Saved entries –
* * * * * * * * *

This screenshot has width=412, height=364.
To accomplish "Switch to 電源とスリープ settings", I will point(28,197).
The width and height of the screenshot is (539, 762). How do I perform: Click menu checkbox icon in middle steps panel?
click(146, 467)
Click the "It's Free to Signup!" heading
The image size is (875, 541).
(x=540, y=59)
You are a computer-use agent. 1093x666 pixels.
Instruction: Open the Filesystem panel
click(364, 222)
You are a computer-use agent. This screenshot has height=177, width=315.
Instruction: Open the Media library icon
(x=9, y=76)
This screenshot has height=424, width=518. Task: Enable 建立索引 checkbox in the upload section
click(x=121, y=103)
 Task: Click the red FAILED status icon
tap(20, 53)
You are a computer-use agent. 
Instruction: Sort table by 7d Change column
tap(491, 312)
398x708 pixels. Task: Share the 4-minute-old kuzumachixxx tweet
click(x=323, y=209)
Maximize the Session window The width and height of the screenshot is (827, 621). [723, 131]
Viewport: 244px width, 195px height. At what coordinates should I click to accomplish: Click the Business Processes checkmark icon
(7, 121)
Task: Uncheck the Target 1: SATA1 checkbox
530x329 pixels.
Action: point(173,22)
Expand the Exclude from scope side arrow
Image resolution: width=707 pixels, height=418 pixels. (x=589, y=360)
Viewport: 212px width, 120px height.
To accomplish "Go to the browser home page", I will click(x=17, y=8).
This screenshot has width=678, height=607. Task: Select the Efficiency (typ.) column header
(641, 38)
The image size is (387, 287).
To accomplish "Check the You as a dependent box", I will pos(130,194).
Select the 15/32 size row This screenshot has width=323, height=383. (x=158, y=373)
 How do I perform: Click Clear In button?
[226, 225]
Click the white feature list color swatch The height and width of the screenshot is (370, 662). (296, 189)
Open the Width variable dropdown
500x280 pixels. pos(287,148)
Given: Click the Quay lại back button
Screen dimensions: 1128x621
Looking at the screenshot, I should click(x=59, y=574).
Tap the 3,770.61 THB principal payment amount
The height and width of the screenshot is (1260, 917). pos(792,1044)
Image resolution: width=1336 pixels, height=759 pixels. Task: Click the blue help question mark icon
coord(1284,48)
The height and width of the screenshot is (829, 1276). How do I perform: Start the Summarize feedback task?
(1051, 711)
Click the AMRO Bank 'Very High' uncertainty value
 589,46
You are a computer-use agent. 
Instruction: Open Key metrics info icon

* * * * * * * * *

From the data above, copy each line where the string "computer" appears.

Output –
You are a computer-use agent. 1093x666 pixels.
You are a computer-use agent. This screenshot has height=177, width=315.
You are a computer-use agent. 
You are a computer-use agent. 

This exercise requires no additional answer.